(Instructions for the task) Return the records below verbatim, from the line containing "Tap No. 6 to" through the line containing "[x=88, y=42]", both lines included.

Part of a data file:

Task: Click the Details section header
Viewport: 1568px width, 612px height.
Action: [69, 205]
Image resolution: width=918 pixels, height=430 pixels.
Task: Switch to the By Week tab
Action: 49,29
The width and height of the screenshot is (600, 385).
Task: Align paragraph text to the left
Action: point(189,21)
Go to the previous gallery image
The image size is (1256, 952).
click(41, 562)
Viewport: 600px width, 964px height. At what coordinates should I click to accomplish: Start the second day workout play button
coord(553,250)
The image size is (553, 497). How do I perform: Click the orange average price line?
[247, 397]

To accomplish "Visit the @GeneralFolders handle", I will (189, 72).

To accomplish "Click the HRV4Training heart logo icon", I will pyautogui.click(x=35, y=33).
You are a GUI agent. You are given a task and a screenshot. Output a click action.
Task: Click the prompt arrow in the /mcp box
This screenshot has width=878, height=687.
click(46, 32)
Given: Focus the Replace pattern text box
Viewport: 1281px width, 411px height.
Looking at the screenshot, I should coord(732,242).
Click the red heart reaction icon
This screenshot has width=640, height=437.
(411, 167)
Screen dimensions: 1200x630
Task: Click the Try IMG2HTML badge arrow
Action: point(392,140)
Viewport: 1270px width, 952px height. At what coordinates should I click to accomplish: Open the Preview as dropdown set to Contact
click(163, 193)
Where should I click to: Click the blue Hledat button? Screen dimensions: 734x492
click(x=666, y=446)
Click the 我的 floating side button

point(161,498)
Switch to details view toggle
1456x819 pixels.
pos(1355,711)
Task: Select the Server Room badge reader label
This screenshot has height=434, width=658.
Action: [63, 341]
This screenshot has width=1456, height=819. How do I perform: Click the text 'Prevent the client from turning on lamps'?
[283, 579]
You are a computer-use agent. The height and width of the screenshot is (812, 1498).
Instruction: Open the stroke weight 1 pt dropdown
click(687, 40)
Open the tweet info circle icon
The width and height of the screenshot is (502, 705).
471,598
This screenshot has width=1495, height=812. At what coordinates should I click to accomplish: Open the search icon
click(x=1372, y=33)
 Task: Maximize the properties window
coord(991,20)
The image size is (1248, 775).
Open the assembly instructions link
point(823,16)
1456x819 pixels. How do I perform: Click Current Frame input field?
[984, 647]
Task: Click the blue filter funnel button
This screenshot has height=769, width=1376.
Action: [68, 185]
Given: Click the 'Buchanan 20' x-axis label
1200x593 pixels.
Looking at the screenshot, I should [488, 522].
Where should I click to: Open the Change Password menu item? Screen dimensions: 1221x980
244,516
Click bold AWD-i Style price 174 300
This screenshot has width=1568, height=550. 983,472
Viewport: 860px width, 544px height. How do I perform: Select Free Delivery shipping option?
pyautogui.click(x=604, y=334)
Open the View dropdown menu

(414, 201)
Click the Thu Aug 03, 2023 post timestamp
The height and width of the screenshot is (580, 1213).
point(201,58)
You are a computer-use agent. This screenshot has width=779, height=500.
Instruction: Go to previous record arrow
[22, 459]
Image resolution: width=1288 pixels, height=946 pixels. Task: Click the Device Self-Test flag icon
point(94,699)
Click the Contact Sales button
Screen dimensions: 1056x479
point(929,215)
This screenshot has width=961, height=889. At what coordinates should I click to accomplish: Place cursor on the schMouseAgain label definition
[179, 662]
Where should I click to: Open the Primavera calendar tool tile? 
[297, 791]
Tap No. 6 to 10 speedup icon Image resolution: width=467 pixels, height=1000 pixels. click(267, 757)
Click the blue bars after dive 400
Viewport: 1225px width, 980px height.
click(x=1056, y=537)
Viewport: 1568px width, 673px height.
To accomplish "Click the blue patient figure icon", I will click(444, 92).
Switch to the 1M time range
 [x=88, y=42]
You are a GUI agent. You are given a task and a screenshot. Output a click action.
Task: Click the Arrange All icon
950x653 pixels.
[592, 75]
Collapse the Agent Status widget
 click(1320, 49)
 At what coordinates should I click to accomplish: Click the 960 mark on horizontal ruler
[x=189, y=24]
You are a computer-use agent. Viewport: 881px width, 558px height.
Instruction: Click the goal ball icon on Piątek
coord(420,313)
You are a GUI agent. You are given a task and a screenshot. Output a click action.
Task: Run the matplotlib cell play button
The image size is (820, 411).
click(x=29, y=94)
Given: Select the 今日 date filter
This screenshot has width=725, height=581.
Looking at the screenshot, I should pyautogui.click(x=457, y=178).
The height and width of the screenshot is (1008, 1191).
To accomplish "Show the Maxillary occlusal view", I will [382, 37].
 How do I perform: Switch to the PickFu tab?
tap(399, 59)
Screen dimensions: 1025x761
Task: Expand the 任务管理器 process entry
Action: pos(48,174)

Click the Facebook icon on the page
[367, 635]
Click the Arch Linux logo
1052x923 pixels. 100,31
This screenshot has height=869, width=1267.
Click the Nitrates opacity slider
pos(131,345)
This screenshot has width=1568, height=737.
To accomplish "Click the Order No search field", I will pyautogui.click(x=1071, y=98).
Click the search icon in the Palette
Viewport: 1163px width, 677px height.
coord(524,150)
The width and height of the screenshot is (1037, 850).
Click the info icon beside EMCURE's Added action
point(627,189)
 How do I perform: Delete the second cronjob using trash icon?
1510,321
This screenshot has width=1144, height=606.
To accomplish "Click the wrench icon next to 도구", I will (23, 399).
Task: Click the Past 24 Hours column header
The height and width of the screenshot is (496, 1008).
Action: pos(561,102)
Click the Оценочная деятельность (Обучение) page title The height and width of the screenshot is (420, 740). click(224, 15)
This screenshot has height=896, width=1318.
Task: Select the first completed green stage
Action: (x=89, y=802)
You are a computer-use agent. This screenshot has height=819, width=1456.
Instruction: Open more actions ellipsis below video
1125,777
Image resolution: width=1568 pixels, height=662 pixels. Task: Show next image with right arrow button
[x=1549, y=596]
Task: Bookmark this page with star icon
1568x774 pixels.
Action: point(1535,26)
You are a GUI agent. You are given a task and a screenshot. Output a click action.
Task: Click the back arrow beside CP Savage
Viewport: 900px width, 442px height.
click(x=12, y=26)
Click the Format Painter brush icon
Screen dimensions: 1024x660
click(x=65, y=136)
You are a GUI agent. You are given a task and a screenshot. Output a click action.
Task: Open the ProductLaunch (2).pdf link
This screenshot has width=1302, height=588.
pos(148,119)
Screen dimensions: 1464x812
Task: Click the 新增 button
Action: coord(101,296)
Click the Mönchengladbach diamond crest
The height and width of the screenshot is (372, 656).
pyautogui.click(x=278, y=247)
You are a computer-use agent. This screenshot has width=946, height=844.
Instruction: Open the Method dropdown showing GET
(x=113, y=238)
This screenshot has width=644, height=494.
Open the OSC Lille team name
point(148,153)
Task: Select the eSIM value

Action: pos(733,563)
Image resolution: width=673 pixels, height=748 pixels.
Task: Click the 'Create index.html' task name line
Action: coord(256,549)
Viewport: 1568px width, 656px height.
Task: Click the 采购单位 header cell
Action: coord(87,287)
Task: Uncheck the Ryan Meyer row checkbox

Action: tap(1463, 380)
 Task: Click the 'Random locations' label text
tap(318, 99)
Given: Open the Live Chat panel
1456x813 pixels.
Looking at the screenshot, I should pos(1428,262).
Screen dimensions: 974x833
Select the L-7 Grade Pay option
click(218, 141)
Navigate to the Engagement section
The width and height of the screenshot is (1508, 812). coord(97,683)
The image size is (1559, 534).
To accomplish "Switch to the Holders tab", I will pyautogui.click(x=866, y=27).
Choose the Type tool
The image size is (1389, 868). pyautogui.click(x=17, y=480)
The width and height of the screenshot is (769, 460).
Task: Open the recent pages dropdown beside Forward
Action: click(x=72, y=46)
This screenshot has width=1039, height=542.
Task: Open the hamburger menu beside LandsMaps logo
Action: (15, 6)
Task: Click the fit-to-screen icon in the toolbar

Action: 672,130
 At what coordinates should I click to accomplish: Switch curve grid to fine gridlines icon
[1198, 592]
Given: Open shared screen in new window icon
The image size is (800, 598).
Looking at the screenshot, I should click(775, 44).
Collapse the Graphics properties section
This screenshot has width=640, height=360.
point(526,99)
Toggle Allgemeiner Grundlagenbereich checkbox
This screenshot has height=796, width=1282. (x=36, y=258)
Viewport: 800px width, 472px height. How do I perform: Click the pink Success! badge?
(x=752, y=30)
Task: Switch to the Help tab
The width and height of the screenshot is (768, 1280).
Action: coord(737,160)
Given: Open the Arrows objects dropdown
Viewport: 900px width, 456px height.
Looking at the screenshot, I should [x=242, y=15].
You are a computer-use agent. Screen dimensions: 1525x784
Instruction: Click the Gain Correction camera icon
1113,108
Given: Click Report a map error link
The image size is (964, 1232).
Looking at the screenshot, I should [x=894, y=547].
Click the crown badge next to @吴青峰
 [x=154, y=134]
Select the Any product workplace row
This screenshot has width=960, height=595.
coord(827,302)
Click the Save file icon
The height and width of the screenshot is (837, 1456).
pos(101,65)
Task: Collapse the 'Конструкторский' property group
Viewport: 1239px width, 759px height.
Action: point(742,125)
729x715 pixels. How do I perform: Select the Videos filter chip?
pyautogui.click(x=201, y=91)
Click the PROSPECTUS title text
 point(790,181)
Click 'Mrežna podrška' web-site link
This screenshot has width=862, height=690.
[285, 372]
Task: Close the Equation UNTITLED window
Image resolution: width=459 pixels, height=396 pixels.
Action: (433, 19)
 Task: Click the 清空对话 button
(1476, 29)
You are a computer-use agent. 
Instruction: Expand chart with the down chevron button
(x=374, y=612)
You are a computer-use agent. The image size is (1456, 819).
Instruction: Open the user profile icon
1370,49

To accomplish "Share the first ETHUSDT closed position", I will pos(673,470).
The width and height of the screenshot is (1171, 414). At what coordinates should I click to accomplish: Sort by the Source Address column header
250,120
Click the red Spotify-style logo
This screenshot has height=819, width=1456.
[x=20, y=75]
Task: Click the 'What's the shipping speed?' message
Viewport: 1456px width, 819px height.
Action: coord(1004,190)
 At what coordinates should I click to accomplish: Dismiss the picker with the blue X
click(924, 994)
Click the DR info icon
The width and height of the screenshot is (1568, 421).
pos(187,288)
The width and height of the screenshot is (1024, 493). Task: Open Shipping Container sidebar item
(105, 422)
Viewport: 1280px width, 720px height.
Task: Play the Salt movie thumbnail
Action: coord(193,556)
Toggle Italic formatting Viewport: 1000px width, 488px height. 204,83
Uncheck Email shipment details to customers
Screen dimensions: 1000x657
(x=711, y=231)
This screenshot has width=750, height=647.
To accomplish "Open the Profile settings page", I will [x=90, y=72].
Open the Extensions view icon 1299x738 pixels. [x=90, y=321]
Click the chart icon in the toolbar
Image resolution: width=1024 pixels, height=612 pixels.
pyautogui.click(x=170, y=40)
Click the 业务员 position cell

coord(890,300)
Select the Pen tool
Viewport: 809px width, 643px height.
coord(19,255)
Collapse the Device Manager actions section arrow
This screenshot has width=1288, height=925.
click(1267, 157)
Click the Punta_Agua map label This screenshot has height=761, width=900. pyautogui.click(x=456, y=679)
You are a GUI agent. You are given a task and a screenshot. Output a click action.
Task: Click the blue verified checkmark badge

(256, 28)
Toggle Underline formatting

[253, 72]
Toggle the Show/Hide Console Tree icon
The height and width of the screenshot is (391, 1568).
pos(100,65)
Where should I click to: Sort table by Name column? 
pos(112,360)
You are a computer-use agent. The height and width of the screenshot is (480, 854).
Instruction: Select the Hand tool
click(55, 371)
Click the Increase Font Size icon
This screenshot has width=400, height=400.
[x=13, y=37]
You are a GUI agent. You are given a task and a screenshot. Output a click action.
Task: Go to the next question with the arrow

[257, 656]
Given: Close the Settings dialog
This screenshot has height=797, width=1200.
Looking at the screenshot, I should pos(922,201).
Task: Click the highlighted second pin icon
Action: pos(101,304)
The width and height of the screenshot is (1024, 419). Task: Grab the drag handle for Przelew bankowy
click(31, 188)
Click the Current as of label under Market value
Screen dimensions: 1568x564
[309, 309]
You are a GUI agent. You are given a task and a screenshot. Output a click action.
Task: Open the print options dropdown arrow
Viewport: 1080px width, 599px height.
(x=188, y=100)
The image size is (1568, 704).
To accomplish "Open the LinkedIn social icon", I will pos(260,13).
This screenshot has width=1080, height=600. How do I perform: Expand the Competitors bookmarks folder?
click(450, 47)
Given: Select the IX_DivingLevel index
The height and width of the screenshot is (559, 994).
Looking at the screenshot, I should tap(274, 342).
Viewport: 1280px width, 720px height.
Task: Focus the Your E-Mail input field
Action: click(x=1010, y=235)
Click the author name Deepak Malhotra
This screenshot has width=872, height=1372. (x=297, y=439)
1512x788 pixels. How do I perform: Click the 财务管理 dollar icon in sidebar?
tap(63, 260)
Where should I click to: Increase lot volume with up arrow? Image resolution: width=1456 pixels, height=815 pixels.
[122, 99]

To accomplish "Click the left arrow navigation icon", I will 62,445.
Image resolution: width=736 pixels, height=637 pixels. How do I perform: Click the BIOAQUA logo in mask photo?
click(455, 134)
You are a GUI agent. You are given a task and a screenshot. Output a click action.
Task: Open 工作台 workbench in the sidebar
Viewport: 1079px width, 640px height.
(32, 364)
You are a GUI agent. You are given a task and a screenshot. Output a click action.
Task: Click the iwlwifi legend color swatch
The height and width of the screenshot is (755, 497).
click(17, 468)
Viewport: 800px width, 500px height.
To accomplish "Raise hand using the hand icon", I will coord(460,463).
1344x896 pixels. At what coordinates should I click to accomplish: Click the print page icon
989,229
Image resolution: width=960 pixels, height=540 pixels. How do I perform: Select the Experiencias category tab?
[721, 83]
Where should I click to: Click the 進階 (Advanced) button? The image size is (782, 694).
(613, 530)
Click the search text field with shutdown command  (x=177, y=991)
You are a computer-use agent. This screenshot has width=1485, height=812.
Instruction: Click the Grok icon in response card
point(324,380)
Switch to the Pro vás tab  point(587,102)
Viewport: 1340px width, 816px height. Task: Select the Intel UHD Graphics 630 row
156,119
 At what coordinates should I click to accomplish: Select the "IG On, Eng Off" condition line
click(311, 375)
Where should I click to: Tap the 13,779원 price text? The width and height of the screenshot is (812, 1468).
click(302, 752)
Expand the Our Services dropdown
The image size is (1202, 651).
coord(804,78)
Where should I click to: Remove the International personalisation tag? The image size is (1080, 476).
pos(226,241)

(Exercise answer)
Tap No. 6 to 10 speedup icon Image resolution: width=467 pixels, height=1000 pixels. click(267, 757)
Click the blue bars after dive 400
Viewport: 1225px width, 980px height.
click(x=1056, y=537)
Viewport: 1568px width, 673px height.
To accomplish "Click the blue patient figure icon", I will click(444, 92).
Switch to the 1M time range
 [x=88, y=42]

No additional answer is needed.